Every day I try to be a better writer. It would probably help if I wrote every day. While emails count, I feel they don’t let me flex my writing muscle.
I wanted a good grammar book to read. Something that was between diagraming sentences and Strunk and White. I recently read June Casagrande’s book It Was the Best of Sentences, It Was the Worst of Sentences and found the book charming. In a breezy and conversational manner, Casagrande goes through the mechanics of good writing. I felt that for me, a busy professional, I was able to refresh my grammar without feeling beleaguered.
I found some passages to be pretty insightful, so I want to talk about them.
After going through every possible use of, Casagrande writes “you don’t need to memorize every possible job these words can do. Just begin to notice their function in a sentence and how relative clauses function in well-written sentences.”
I feel that some people leave school as grammar encyclopedias, while others don’t. I fall into the latter. It’s tough to stand up to those walking encyclopedias especially when people put you on the spot for being an English major. Reading these words was reassuring that as long as I know what relative clauses are and how they can be used, I’ll be a better writer. Rattling off their potential uses just seems to be for flash.
On the topic of adjectives, Casagrande writes “adjectives are no substitute for solid information. Often they have that less-is-more thing working against them…Divide adjectives into two categories: facts and value judgments. Adjectives that express fact can be fine, but adjectives that impose value judgements on your reader are trouble. ”
I write a lot of documentation and believe that technical writing is full of fatty prose. It’s fatty for two reasons: there needs to be context, and explaining both the why and the how. For years I wrote documentation without context. As corporate communications is starting to become more involved with the work I do (SharePoint-centric), I’ve started to add more of the why into my training materials.
I was interested to hear how Casagrande addressed fatty prose . She said fatty prose “can happen because a writer is reluctant to make a bold statement…I’m learning that it’s worth the effort to look for bold alternatives.”
She encourages writers to not know all the rules, but still be concise. I think there is some deep seated fear here which is why so many colleagues of mine dislike documentation. They fear that because they don’t know all the rules, they cannot write well. That’s some fake news right there. I personally don’t see writing as being difficult. I attest that I don’t know all the rules, but reading this book reinforced that writing is not an easy skill for most people, but you don’t need to know all the rules to be a proficient writer. Think of punk rock. Those bands often barely knew how to play their instruments yet they were concise and bold.

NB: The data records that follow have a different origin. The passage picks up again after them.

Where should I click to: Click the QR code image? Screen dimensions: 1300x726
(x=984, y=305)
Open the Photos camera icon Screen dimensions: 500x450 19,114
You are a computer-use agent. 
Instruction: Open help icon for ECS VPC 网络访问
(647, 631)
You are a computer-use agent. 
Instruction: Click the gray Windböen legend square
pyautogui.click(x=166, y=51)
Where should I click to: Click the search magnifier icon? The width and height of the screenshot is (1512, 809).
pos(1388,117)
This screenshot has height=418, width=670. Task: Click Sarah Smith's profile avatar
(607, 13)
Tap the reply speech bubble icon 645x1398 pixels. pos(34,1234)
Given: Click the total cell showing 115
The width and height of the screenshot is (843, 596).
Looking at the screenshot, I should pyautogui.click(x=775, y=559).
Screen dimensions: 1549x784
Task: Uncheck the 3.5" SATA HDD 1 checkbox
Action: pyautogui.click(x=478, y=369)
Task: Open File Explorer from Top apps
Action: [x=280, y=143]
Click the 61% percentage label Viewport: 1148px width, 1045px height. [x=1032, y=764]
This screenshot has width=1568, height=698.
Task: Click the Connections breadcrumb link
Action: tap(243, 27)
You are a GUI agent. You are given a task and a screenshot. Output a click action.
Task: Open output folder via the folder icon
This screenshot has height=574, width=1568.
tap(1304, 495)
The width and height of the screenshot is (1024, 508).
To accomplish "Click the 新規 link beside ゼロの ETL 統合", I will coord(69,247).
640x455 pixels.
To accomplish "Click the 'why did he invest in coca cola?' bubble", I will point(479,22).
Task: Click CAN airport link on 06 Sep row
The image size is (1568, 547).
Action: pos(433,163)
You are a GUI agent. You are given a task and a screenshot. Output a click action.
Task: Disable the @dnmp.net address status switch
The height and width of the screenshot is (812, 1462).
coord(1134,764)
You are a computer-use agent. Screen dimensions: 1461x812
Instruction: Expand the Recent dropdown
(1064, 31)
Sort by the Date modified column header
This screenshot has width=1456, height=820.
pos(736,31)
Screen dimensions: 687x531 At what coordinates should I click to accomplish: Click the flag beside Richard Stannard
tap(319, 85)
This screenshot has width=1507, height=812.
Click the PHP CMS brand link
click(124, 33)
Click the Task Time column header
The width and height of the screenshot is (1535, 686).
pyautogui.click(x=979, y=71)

Back to writing, I don’t know if there’s a lot of bold alternatives when it comes to technical writing. How can I make a bold statement out of “Click Publish and your article will appear on the home page” ? I want users to understand what’s going on, but I don’t want this to be sparse like Hemingway. I believe I can make bold statements out of the non-procedural portions of the documentation. My passion is clean and concise documentation, not bold documentation. After reading this book, I want to create bold documentation. Documentation can, and should, be clean, concise, and bold. I want users to actually read this and say “Damn! That was some good documentation.”
This is the second writing book I’ve read this year, but I still don’t know all the rules. It was reassuring to read that Casagrande believes “skilled writers can defy all these principles effectively and with grace. But novice writers need to understand the concepts here. Flabby prose, repetitiveness, and statements beleaguering the obvious separate the amateurs from the pros. Make it a habit to seek out such lard in your own writing and start to look for ways in which chopping up or chopping out problem sentences can improve a whole work.”
She continues, “you’re not bound by these rules. But you are subject to expectations…don’t get entangled in these debates. Just understand the wisdom of both sides. Everyone of the writing “rules” you hear is rooted in a good idea with at least some practical application. Yet none of these rules is worth a damn when stretched into an absolute.”
The last statement really resonated with me. In this age of hyper-partisanship, we always seem to be yelling at one another. Grammar isn’t all that different. Casagrande proposes keeping our tones soft and respectful. We should reach across the grammar aisle to our draconian grammarist friends when we need to, but we don’t need to be grammar snobs to be good at writing. We need to focus on writing well first and the rest will fall into place.